Start of Data for this exercise

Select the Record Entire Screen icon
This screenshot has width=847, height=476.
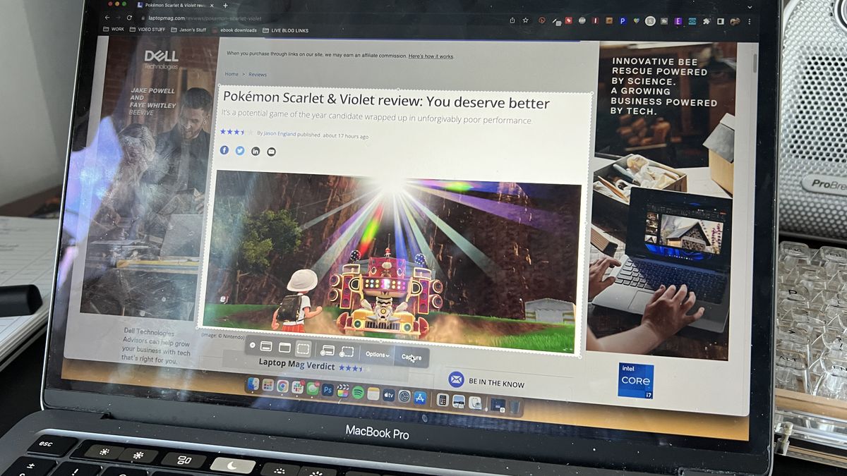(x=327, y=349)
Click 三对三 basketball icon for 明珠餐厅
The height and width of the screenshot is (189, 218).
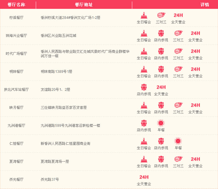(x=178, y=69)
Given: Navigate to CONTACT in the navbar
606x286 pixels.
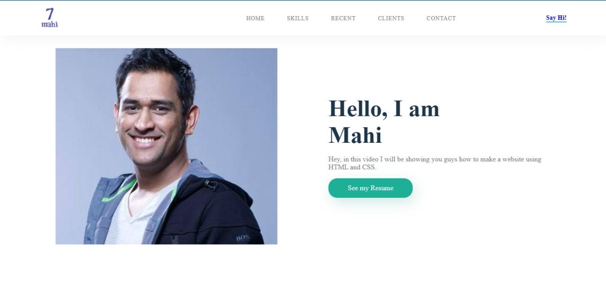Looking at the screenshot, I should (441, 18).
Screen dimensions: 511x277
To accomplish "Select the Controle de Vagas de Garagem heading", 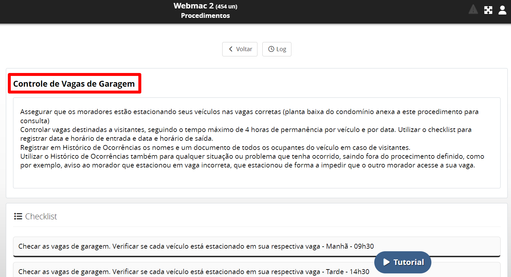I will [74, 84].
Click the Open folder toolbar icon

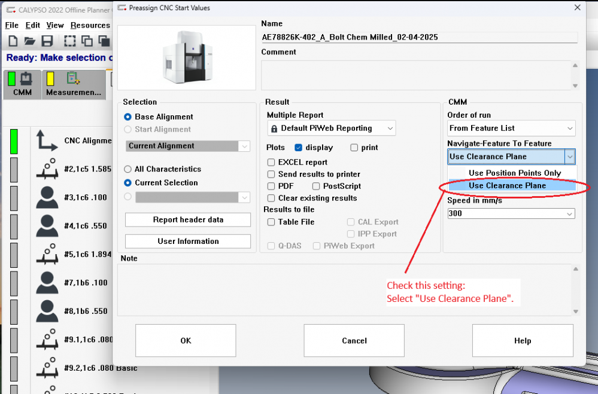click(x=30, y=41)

End of Data for this exercise

Give again, please, precisely the lines that begin the records and run through the line with "Screen dimensions: 511x277" in it, keeping both end lines and dropping any pictures.

Result for this task:
Select the Record Entire Screen icon
This screenshot has width=847, height=476.
(x=327, y=349)
Click 三对三 basketball icon for 明珠餐厅
The height and width of the screenshot is (189, 218).
(x=178, y=69)
Given: Navigate to CONTACT in the navbar
606x286 pixels.
Looking at the screenshot, I should (441, 18).
Screen dimensions: 511x277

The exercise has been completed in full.